─── Input ───

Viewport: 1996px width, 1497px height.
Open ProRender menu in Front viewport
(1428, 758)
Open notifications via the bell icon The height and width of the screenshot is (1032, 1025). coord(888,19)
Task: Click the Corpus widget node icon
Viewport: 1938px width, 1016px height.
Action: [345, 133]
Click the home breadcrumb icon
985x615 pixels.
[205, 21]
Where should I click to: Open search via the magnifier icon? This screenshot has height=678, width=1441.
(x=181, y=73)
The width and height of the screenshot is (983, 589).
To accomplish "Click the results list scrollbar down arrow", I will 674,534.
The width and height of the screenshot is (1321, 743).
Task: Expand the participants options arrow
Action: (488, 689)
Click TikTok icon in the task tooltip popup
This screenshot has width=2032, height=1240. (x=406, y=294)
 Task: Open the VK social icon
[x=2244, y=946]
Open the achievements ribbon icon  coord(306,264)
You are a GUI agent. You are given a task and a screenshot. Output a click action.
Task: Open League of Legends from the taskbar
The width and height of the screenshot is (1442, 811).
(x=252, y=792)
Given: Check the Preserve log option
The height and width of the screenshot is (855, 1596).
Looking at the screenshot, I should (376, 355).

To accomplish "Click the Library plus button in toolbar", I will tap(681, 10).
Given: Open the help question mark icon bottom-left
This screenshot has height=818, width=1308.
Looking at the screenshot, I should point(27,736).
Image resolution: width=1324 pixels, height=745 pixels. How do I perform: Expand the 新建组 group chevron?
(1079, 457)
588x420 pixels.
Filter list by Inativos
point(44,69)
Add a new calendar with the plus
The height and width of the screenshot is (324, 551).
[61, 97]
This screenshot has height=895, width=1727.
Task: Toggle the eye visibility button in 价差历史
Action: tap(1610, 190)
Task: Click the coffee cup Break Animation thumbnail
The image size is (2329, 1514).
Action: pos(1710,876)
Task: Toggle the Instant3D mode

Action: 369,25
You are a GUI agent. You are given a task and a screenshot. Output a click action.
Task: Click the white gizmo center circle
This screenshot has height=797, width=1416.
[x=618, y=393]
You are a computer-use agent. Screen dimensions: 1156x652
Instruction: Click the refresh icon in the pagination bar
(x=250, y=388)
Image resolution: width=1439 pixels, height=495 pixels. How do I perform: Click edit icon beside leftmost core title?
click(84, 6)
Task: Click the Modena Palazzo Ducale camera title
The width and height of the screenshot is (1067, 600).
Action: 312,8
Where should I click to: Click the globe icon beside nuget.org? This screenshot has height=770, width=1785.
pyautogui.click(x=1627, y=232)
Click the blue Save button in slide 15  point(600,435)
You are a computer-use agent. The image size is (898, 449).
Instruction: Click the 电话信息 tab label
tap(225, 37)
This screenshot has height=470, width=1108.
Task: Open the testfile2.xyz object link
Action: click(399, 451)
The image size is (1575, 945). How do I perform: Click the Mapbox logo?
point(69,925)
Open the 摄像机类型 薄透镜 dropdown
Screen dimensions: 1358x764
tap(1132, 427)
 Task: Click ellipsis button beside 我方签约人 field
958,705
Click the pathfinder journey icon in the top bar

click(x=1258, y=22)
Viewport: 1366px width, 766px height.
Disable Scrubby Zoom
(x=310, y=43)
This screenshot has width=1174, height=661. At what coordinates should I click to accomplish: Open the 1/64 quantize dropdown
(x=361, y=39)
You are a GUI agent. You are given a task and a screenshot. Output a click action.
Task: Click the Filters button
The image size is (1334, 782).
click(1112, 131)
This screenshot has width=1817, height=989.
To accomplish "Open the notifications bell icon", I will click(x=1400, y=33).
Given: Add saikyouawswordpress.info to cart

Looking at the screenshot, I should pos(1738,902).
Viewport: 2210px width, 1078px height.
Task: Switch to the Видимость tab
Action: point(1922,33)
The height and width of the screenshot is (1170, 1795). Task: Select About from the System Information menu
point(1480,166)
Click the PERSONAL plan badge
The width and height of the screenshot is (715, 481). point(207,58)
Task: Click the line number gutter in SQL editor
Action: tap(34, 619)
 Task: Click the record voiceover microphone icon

───

Exercise details: Each line of the data above needs to be returned exactly.

Exercise response:
Viewport: 1996px width, 1497px height.
Open ProRender menu in Front viewport
(1428, 758)
Open notifications via the bell icon The height and width of the screenshot is (1032, 1025). coord(888,19)
Task: Click the Corpus widget node icon
Viewport: 1938px width, 1016px height.
Action: [345, 133]
Click the home breadcrumb icon
985x615 pixels.
[205, 21]
Where should I click to: Open search via the magnifier icon? This screenshot has height=678, width=1441.
(x=181, y=73)
The width and height of the screenshot is (983, 589).
To accomplish "Click the results list scrollbar down arrow", I will 674,534.
The width and height of the screenshot is (1321, 743).
Task: Expand the participants options arrow
Action: (488, 689)
Click TikTok icon in the task tooltip popup
This screenshot has width=2032, height=1240. (x=406, y=294)
 Task: Open the VK social icon
[x=2244, y=946]
Open the achievements ribbon icon  coord(306,264)
You are a GUI agent. You are given a task and a screenshot. Output a click action.
Task: Open League of Legends from the taskbar
The width and height of the screenshot is (1442, 811).
(x=252, y=792)
Given: Check the Preserve log option
The height and width of the screenshot is (855, 1596).
Looking at the screenshot, I should (376, 355).

To accomplish "Click the Library plus button in toolbar", I will tap(681, 10).
Given: Open the help question mark icon bottom-left
This screenshot has height=818, width=1308.
Looking at the screenshot, I should point(27,736).
Image resolution: width=1324 pixels, height=745 pixels. How do I perform: Expand the 新建组 group chevron?
(1079, 457)
588x420 pixels.
Filter list by Inativos
point(44,69)
Add a new calendar with the plus
The height and width of the screenshot is (324, 551).
[61, 97]
This screenshot has height=895, width=1727.
Task: Toggle the eye visibility button in 价差历史
Action: tap(1610, 190)
Task: Click the coffee cup Break Animation thumbnail
The image size is (2329, 1514).
Action: pos(1710,876)
Task: Toggle the Instant3D mode

Action: 369,25
You are a GUI agent. You are given a task and a screenshot. Output a click action.
Task: Click the white gizmo center circle
This screenshot has height=797, width=1416.
[x=618, y=393]
You are a computer-use agent. Screen dimensions: 1156x652
Instruction: Click the refresh icon in the pagination bar
(x=250, y=388)
Image resolution: width=1439 pixels, height=495 pixels. How do I perform: Click edit icon beside leftmost core title?
click(84, 6)
Task: Click the Modena Palazzo Ducale camera title
The width and height of the screenshot is (1067, 600).
Action: 312,8
Where should I click to: Click the globe icon beside nuget.org? This screenshot has height=770, width=1785.
pyautogui.click(x=1627, y=232)
Click the blue Save button in slide 15  point(600,435)
You are a computer-use agent. The image size is (898, 449).
Instruction: Click the 电话信息 tab label
tap(225, 37)
This screenshot has height=470, width=1108.
Task: Open the testfile2.xyz object link
Action: click(399, 451)
The image size is (1575, 945). How do I perform: Click the Mapbox logo?
point(69,925)
Open the 摄像机类型 薄透镜 dropdown
Screen dimensions: 1358x764
tap(1132, 427)
 Task: Click ellipsis button beside 我方签约人 field
958,705
Click the pathfinder journey icon in the top bar

click(x=1258, y=22)
Viewport: 1366px width, 766px height.
Disable Scrubby Zoom
(x=310, y=43)
This screenshot has width=1174, height=661. At what coordinates should I click to accomplish: Open the 1/64 quantize dropdown
(x=361, y=39)
You are a GUI agent. You are given a task and a screenshot. Output a click action.
Task: Click the Filters button
The image size is (1334, 782).
click(1112, 131)
This screenshot has width=1817, height=989.
To accomplish "Open the notifications bell icon", I will click(x=1400, y=33).
Given: Add saikyouawswordpress.info to cart

Looking at the screenshot, I should pos(1738,902).
Viewport: 2210px width, 1078px height.
Task: Switch to the Видимость tab
Action: point(1922,33)
The height and width of the screenshot is (1170, 1795). Task: Select About from the System Information menu
point(1480,166)
Click the PERSONAL plan badge
The width and height of the screenshot is (715, 481). point(207,58)
Task: Click the line number gutter in SQL editor
Action: tap(34, 619)
 Task: Click the record voiceover microphone icon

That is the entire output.